#### [Source material]
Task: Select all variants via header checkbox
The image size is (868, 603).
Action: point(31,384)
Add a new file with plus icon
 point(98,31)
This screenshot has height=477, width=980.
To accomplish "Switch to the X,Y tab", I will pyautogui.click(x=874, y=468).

---

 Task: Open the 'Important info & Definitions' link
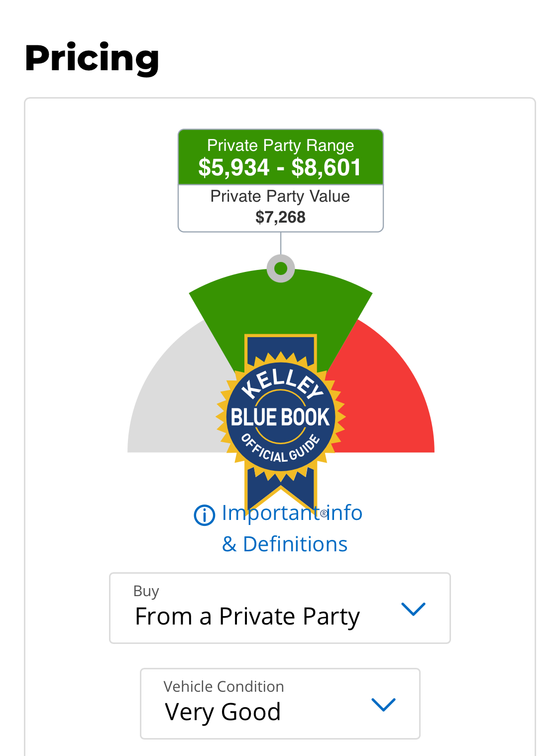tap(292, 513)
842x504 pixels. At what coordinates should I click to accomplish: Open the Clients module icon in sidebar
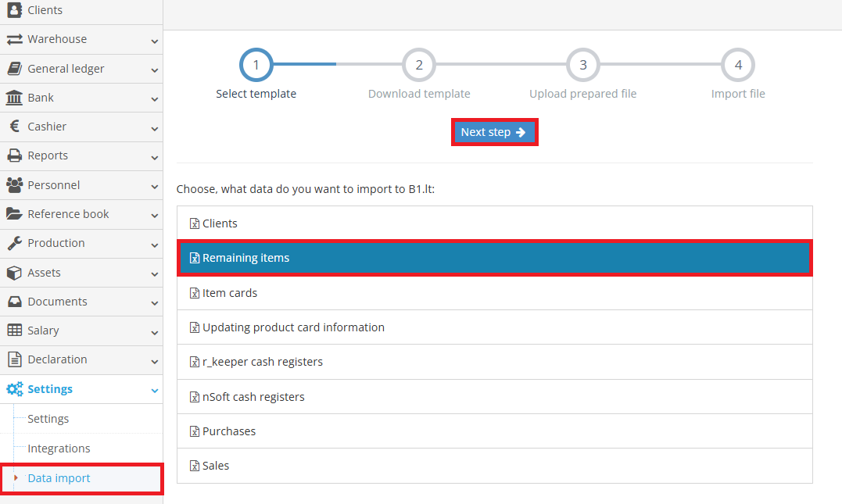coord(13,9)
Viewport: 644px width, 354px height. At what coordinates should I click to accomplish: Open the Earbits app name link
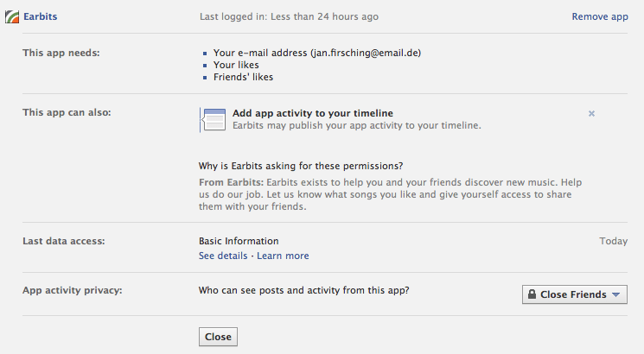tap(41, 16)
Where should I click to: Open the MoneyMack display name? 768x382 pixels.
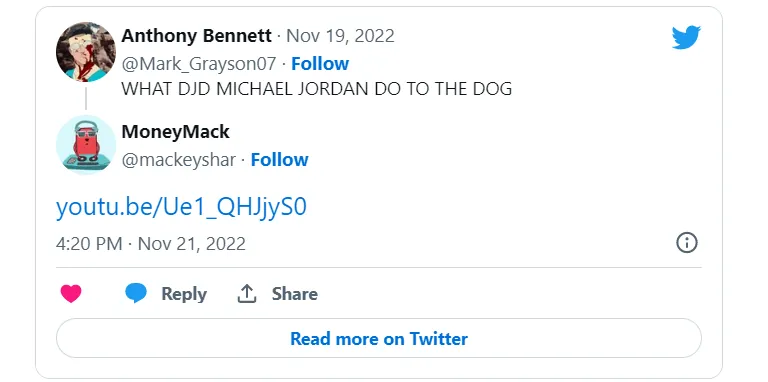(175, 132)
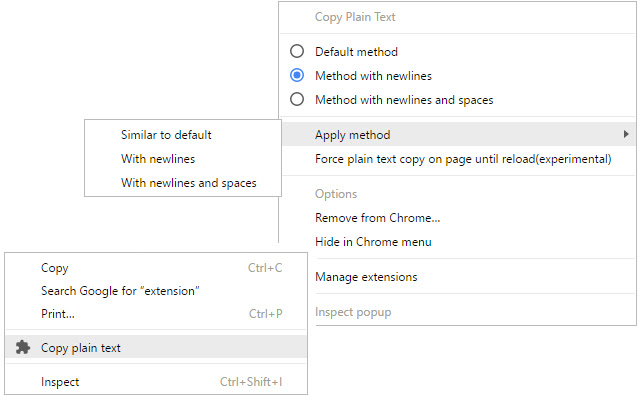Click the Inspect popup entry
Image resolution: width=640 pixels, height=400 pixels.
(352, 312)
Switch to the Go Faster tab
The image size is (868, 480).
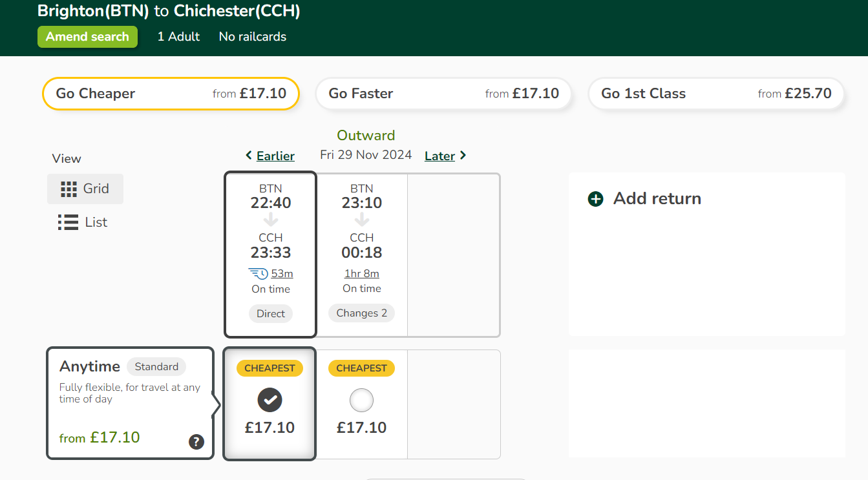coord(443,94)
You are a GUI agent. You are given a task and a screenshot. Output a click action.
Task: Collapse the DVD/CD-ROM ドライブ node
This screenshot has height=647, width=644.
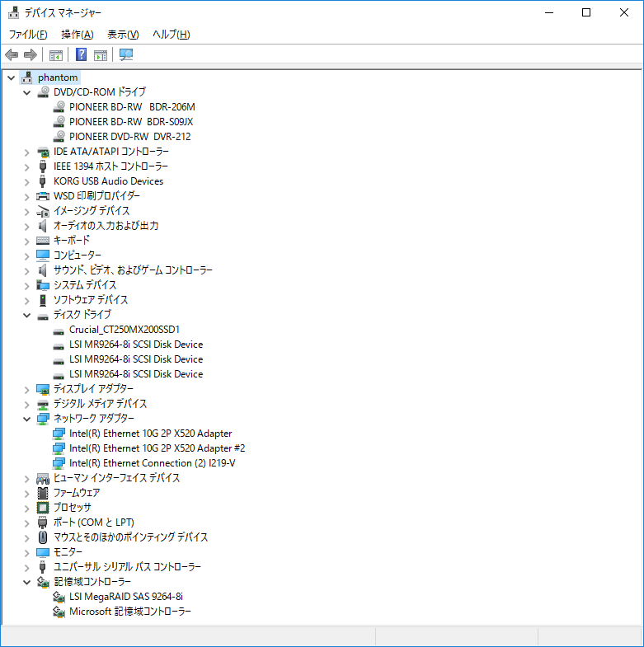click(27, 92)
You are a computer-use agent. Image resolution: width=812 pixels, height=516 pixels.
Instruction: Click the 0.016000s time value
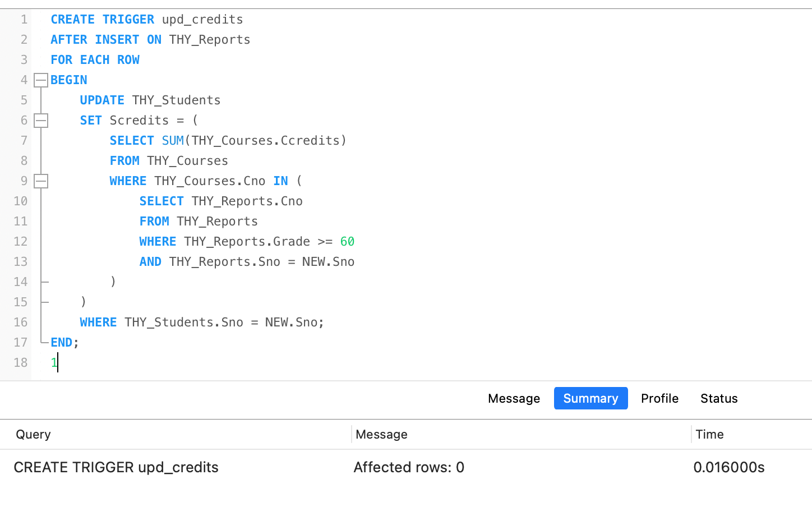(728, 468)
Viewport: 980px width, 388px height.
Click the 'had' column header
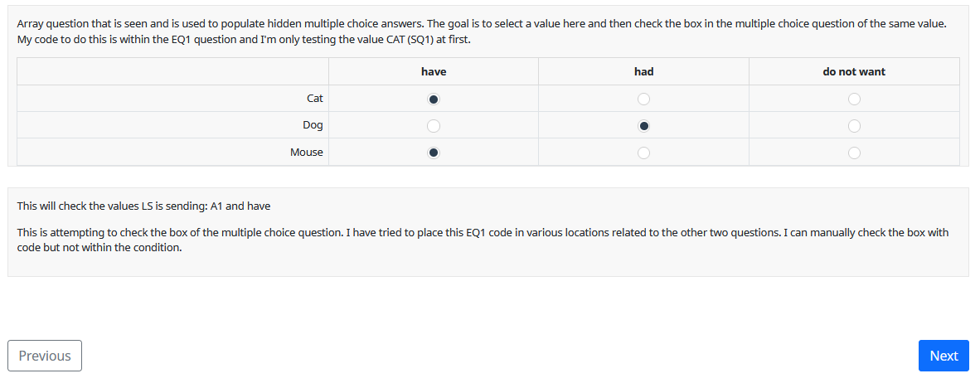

#### [Problem to work on]
Repeat exactly the stretch of the listing above that starts with the line holding "You are a GUI" and finishes with the line holding "Click the 'had' column header", both included. Skip every picture.

#### [Task output]
You are a GUI agent. You are given a task and a screenshot. Output a click action.
Task: Collapse the DVD/CD-ROM ドライブ node
This screenshot has height=647, width=644.
click(27, 92)
You are a computer-use agent. Image resolution: width=812 pixels, height=516 pixels.
Instruction: Click the 0.016000s time value
(728, 468)
Viewport: 980px width, 388px height.
Click the 'had' column header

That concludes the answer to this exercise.